##### DATA EXCERPTS
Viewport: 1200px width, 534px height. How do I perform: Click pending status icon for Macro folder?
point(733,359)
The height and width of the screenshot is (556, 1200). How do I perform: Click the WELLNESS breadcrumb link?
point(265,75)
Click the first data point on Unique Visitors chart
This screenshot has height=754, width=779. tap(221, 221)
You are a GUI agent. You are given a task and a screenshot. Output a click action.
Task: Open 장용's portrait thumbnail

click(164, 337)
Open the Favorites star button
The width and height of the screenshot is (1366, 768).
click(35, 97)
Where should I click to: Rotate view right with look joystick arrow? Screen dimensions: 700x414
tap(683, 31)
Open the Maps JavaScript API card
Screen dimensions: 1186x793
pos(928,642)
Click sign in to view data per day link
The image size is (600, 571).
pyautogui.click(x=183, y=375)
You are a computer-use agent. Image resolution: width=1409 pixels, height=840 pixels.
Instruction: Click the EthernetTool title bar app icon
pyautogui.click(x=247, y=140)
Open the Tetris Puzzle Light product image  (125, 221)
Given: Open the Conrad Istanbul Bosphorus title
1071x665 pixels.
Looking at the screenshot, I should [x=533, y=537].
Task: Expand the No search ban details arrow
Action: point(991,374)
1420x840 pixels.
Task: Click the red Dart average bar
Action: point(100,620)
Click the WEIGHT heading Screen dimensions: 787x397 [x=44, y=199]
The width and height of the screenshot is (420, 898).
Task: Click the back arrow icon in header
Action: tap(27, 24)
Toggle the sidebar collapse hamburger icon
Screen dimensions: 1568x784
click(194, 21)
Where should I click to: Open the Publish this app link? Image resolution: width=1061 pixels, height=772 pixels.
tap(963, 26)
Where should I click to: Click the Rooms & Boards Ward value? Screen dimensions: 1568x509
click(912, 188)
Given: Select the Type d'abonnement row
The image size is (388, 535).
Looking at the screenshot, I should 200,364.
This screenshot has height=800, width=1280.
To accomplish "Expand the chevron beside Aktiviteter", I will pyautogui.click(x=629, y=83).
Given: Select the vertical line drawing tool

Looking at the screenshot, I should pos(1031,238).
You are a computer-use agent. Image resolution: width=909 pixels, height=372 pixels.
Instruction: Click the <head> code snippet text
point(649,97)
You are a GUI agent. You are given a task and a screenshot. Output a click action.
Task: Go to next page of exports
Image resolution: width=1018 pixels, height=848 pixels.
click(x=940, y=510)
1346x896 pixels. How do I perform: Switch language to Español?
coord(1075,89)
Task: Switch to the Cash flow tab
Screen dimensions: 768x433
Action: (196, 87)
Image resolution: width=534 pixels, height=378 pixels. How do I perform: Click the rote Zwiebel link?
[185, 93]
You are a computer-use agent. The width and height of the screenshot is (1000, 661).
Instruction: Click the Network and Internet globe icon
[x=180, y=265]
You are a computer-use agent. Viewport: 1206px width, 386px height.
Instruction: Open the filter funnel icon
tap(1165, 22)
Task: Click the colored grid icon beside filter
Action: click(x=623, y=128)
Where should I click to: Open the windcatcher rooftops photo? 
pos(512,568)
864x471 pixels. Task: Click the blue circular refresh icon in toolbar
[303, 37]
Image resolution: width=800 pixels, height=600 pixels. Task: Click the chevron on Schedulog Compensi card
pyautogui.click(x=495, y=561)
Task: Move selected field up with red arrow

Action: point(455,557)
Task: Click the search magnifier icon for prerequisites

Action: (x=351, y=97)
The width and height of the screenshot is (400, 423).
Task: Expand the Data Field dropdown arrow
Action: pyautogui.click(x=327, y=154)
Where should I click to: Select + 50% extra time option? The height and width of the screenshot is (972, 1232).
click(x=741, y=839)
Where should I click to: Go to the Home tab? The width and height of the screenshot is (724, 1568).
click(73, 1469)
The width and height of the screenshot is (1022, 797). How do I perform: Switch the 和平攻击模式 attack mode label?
##########
### DIRECTIONS
Which lines above contain the word "computer"? Copy each of them.

### TASK OUTPUT
You are a computer-use agent. Image resolution: width=1409 pixels, height=840 pixels.
You are a computer-use agent. Image resolution: width=909 pixels, height=372 pixels.
You are a computer-use agent. The width and height of the screenshot is (1000, 661).
You are a computer-use agent. Viewport: 1206px width, 386px height.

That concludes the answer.